もれが会社の独身寮にいたころのこと、とある事件が起こった。
今日はその話を掲載したいと思います。
ちょっと長いので、数日に分けて書きます。
もれは同期で同じ寮に住むY三郎と21時ごろに駅から寮へ向かって歩いていた。
すると寮のほうから別の同期Mが歩いてくる。
「おお、M。さてはこれから夕食だな?」
と、簡単に挨拶を済ませて、
そのまま寮の玄関を入る。
寮は玄関を入るとロビーがあり、階段を経て廊下、
各部屋のドアという3階建てのワンルームマンションタイプで
食事は付いていない。
玄関を入って、郵便物やクリーニング上がりのチェックをして階段へ。
階段スペースにはゴミ捨て場があるのだが、
そこでもれの目に見なれぬダンボールが飛びこんできた。
「はて?箱で物を捨てるのは珍しいな・・・。」
箱の横を通り過ぎようとした瞬間、
箱のふたが微妙に開いていて中が見える。
もれとY三郎は同時に「あ!」と立ち止まった。
Y三郎もこの奇妙なダンボールに気づいていたようだ。
ダンボールの中には大量のビデオテープが・・・。
「こ、これはもしや・・・!」
二人で物色してみるとやはりアダルトビデオだ。
しかも市販のものばかり。
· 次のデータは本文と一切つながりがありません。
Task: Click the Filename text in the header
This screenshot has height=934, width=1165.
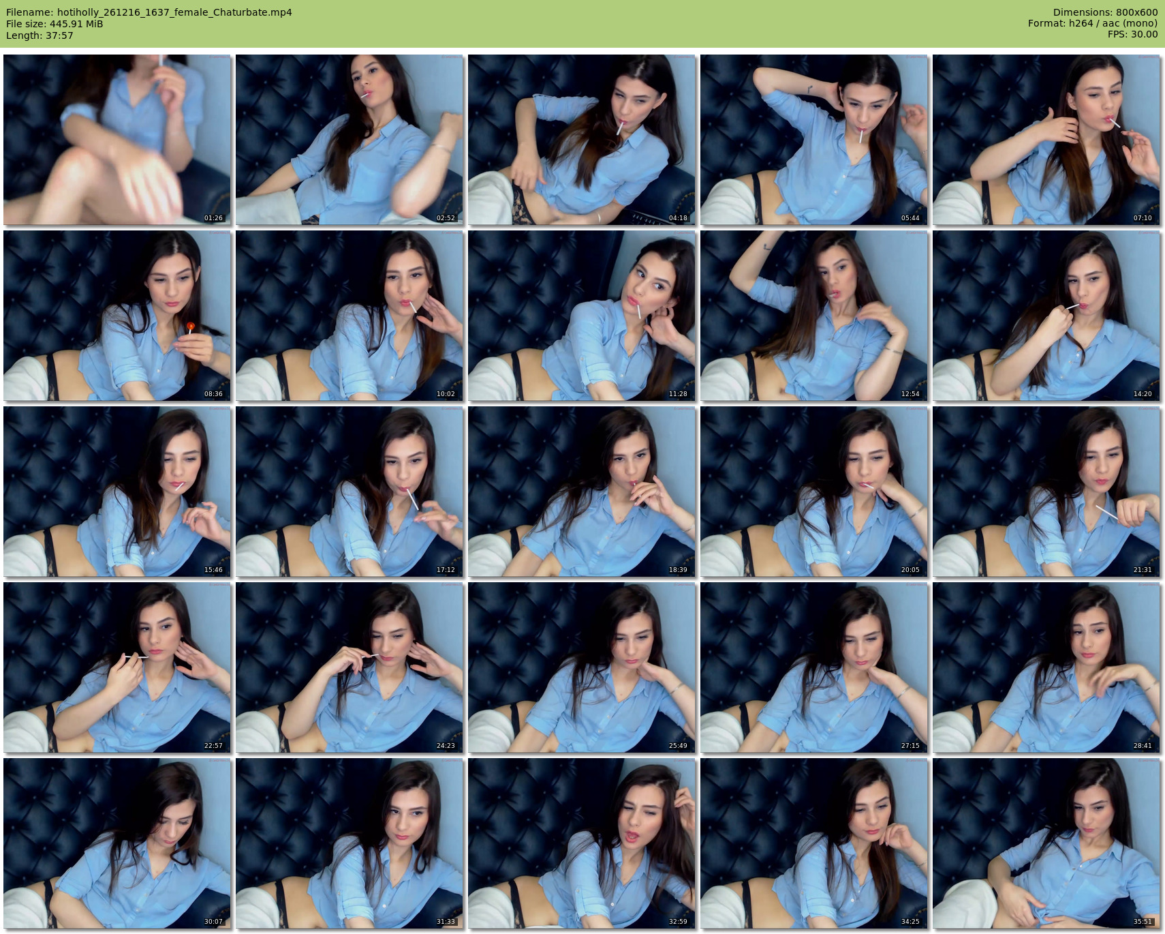Action: tap(149, 12)
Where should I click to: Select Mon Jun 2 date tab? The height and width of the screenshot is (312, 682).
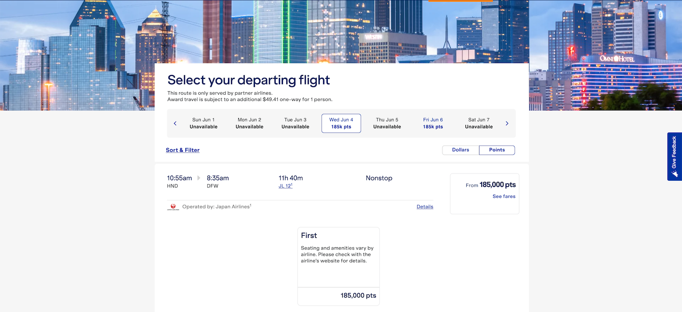tap(249, 123)
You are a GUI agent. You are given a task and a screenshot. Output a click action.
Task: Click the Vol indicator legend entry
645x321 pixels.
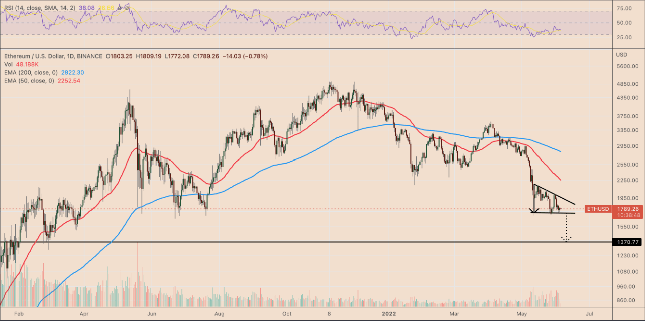click(9, 65)
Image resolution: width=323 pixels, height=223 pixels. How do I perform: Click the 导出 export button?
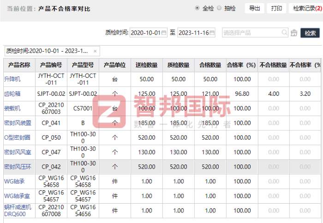pyautogui.click(x=254, y=8)
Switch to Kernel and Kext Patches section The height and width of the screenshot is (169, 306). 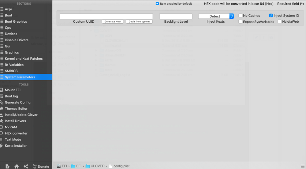(24, 58)
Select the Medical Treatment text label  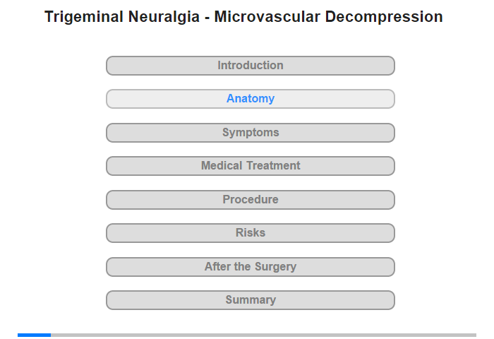(251, 165)
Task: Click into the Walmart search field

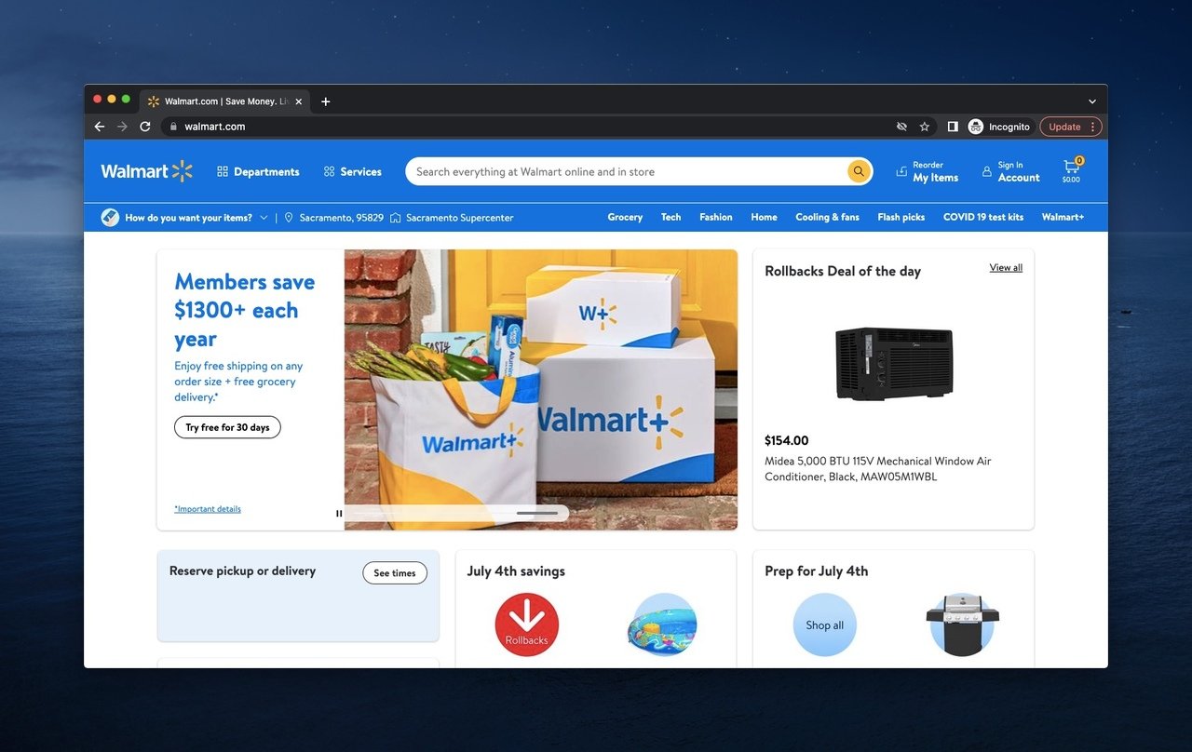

約50本はあっただろうか?
Y三郎ともれは数本ずつ手に取りタイトルを見る。
「マ、マニアック・・・」と
絶句するようなタイトルのものが多い。
もれが手に取ったテープは
スカ○ロビデオ
スカ○ロビデオ
無名女優
スカ○ロビデオ
スカ○ロビデオ
無名女優
スカ○ロビデオ
・・・
という感じだ。
※スカ○ロビデオ=排泄物モノビデオ
Y三郎はというと、やはりスカ○ロビデオの多さにびっくりしている。
15本程度を除いて全てがスカ○ロビデオだった。
※これは10年ほど前の話で、マニア系のジャンルはまだ盛んではなかった。
「とりあえずスカ○ロはいらない。この15本を二人で山分けじゃ~!うはははは」
残り40本のスカ○ロは全て残して、それ以外を全て分配する。
「よし、こうしよう5本と10本に分けてローテーションしよう。」
というY三郎の提案で分配する。
なんで5本と10本なのか。
Y三郎の部屋は同期の出入りが多いため、数が多いと目に付くからだろう。
もれはあまり気にしないので、特に異論はなかった。
そして残ったスカ○ロテープの山を箱に戻しながら
「でも・・・誰が捨てたんだ・・・?」と
ほぼ同時に疑問を発した。
あまりにもスカ○ロに偏りすぎていたためだ。